In a normal year, the center would sell subscription packages to customers and generate enough revenue to carry the theater through the season.
But the touring industry has been reluctant to fully commit to booking acts, and some theaters haven’t been able to offer a complete season of events to their subscribers.
It’s going to be tough season for the center, Mac Lennan says, because it must depend on single-ticket sales for its fall shows.
The center is seeking grants to help cushion any shortfall, she adds, but competition will be high for any relief funds distributed by the federal government.
Earlier this year, new legislation passed by Congress allotted $16 billion to a grant program for theaters and musical venues impacted by the pandemic.

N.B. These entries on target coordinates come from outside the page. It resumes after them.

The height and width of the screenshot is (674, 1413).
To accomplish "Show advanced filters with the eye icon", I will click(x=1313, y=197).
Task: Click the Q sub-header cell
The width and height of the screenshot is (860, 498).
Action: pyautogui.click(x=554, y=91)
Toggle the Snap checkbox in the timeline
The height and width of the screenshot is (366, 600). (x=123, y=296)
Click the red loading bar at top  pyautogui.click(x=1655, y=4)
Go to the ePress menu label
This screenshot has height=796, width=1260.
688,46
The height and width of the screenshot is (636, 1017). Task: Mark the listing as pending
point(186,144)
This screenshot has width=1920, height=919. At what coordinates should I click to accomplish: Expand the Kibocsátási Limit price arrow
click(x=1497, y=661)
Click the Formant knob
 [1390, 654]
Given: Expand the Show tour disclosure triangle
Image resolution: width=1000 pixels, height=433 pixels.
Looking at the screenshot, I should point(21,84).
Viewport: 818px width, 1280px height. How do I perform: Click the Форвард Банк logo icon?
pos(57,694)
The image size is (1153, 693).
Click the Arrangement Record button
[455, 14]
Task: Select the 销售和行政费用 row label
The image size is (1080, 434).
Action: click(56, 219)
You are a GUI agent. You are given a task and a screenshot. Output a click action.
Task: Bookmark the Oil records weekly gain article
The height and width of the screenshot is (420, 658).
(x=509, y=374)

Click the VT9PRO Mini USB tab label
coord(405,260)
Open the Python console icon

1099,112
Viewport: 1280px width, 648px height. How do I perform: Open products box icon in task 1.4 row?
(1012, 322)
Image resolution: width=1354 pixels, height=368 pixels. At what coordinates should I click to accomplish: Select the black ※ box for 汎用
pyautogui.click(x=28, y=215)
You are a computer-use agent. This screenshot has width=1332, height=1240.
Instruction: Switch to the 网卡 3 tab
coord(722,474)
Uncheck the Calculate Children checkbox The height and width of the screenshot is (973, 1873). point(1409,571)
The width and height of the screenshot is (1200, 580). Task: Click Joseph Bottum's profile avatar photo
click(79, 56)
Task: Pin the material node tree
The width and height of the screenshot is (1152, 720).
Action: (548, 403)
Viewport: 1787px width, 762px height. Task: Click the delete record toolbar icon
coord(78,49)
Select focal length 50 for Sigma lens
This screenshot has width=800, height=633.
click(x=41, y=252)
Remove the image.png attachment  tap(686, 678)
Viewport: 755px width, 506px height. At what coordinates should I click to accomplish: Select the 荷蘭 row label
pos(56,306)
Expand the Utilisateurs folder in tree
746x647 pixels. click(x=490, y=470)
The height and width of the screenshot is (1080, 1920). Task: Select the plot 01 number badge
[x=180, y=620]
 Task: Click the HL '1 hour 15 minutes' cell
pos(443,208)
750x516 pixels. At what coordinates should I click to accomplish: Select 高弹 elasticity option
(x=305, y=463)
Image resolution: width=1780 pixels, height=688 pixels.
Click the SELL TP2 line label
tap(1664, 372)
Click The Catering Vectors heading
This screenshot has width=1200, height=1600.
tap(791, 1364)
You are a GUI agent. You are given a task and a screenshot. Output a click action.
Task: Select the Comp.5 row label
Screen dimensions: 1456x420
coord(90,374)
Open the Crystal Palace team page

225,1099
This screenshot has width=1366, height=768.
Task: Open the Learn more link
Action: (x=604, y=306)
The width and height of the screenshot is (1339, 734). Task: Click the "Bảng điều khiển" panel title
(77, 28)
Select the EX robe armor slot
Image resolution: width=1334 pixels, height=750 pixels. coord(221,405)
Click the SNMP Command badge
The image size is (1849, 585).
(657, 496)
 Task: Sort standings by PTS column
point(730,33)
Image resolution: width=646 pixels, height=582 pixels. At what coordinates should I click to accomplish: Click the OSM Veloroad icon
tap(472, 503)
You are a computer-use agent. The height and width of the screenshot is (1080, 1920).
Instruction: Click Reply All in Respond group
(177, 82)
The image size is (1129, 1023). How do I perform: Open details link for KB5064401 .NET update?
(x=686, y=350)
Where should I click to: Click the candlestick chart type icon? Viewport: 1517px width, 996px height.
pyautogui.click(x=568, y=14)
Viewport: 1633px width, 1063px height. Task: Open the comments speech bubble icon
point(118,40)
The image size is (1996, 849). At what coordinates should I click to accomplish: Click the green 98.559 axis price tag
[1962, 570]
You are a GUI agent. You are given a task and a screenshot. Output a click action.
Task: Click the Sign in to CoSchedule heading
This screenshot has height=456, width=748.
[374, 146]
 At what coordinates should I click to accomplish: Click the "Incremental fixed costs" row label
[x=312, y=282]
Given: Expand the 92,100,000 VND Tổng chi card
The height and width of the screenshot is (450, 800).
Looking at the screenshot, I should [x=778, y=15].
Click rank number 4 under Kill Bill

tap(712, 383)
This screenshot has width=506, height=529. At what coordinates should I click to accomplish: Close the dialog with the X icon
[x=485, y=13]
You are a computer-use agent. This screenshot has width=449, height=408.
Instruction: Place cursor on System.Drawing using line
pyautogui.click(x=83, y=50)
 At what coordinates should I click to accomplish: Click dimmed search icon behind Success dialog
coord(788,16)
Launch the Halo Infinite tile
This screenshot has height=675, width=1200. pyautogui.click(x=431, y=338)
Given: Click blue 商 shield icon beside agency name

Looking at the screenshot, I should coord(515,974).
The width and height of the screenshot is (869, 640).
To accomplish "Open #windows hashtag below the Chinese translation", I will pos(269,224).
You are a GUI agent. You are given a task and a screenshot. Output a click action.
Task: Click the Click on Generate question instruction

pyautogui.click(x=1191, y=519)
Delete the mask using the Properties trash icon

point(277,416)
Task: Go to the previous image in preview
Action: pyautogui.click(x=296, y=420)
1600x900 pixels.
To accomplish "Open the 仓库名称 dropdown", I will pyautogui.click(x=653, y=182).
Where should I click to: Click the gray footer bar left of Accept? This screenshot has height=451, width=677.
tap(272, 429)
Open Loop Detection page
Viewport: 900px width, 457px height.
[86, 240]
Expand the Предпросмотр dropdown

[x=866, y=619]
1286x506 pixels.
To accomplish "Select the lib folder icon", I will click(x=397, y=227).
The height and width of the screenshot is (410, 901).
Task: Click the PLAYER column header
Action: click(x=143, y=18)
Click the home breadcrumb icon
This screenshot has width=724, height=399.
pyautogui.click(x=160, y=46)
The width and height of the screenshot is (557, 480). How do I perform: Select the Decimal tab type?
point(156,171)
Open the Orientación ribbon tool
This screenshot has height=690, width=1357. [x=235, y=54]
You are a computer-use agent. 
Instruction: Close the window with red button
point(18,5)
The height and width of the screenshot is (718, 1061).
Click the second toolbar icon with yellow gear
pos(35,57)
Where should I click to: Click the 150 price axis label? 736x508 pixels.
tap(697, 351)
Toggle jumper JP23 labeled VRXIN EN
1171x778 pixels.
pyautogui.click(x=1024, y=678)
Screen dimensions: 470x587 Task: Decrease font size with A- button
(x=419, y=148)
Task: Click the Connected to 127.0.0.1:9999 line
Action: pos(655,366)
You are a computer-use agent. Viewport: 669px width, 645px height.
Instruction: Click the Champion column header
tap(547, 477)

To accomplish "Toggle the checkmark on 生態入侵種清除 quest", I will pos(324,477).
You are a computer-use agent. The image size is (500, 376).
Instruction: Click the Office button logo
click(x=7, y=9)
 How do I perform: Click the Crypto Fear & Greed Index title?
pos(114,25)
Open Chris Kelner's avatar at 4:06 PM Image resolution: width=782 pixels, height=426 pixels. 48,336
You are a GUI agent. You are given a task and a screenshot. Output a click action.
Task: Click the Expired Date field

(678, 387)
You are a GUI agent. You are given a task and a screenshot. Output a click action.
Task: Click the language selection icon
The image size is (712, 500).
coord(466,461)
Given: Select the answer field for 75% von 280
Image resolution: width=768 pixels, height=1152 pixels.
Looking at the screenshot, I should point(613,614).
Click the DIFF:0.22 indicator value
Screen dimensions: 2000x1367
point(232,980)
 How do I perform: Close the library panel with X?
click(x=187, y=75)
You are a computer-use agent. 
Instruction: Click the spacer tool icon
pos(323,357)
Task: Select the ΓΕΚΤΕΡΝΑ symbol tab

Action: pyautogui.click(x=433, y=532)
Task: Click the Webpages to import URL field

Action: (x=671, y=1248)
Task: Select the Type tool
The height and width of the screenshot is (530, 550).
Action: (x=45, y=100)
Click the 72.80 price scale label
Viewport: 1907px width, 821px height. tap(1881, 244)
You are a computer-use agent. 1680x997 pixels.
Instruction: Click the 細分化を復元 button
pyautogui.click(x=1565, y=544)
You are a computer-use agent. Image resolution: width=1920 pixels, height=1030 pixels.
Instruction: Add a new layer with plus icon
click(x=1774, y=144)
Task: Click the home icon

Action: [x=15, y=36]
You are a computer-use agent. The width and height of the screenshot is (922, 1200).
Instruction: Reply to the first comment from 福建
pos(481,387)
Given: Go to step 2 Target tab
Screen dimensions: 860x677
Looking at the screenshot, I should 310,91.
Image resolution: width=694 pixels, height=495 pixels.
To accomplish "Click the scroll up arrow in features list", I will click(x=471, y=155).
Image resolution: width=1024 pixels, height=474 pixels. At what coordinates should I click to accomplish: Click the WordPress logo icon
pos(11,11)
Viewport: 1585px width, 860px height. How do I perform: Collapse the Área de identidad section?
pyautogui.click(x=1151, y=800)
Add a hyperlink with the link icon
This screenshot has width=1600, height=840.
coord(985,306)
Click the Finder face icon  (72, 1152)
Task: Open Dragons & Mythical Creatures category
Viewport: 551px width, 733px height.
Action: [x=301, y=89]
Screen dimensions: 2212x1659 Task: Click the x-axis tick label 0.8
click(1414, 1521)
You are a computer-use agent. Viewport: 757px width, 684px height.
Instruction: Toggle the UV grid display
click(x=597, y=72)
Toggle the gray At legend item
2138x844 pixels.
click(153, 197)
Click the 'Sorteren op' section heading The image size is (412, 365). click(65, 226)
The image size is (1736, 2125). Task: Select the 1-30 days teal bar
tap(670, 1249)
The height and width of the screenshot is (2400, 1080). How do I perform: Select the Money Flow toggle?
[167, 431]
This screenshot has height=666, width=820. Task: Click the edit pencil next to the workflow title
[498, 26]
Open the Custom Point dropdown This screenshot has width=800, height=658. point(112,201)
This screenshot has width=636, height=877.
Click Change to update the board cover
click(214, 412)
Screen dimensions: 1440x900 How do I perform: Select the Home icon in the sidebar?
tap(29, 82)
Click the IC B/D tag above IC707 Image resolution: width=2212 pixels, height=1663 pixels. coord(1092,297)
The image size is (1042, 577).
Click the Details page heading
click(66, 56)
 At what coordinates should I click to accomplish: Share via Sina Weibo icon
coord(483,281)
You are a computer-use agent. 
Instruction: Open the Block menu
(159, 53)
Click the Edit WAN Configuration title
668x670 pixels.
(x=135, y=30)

To qualify for the program’s first tier of grant allocations, a theater needs to have lost at least 90% of its gross revenue during the pandemic. Theaters with smaller revenue losses must wait two weeks or longer before applying for grant funding.
Even though Chandler’s theater lost most of its revenue last year, Mac Lennan says it’s still not enough to satisfy the government’s initial eligibility requirements.
“We lost 85% of our revenues last year,” she says. “It’s just devastating.”
The center had been in a comfortable financial position before the pandemic, which, Mac Lennan says she believes, will help the organization endure the unstable months ahead.
Regulars have remained loyal to the center by making generous donations and quickly purchasing tickets to upcoming events.
“The sales look encouraging,” Mac Lennan says. “I think people are really excited about coming back.”
Located in the heart of Downtown Chandler, the center has long been considered one of the city’s crown jewels.
The theater was built about 30 years ago through a partnership between the city and the Chandler Unified School District. The facility was built large enough to be utilized both by students and adults.
Programming is managed by a separate nonprofit entity led by Mac Lennan, but the city is still responsible for keeping up with the facility’s maintenance and capital expenses.
Mac Lennan says this unique partnership has proven to be beneficial to the center during the pandemic, because her nonprofit didn’t need to worry about operational costs.
The center has earned a reputation for operating in the black and keeping its doors open. During the darkest days of the Great Recession, the center still found a way to weather through the economic downturn and continue offering programming.
Mac Lennan says her staff learned of the center’s vulnerabilities during the pandemic and will begin to rethink its business model so it doesn’t rely solely on in-person programming.
This year could be the beginning of a “hybrid” era for the performing arts, she says, that might include continued dependence on virtual platforms to deliver events to homebound patrons.
There will always be a demand for live entertainment, Mac Lennan adds, but the method in how theaters deliver entertainment may begin to look different.
“I don’t think anyone knows the long-term impact,” she says. “No one’s ever done this before.”
Let the show begin
The celebratory concert series will begin July 23 and features bands of Motown, classic rock, jazz, blues and modern-day pop on the main stage at the Chandler Center for the Arts, 250. N. Arizona Avenue, Chandler.
Bands include Notes from Neptune (July 23), Kim Weston Jazz Quartet (August 6), Sandra Basset Motown Review (August 13), Big Pete Pearson (August 20) and Marmalade Skies (August 27).
The Summer Concerts will have limited capacity, so the public is encouraged to RSVP at chandlercenter.org. All seats are free with general seating on a first-come, first-served basis. Doors open one hour prior to showtime.
Those who wish to watch the livestream can RSVP at the same website.
Summer concerts will feature exclusive flash ticket sales for upcoming performances, and attendees can explore The Gallery at CCA to view “Take a Hike,” an exhibition inspired by Arizona’s parks, trails and public lands. Exhibition runs through August 14.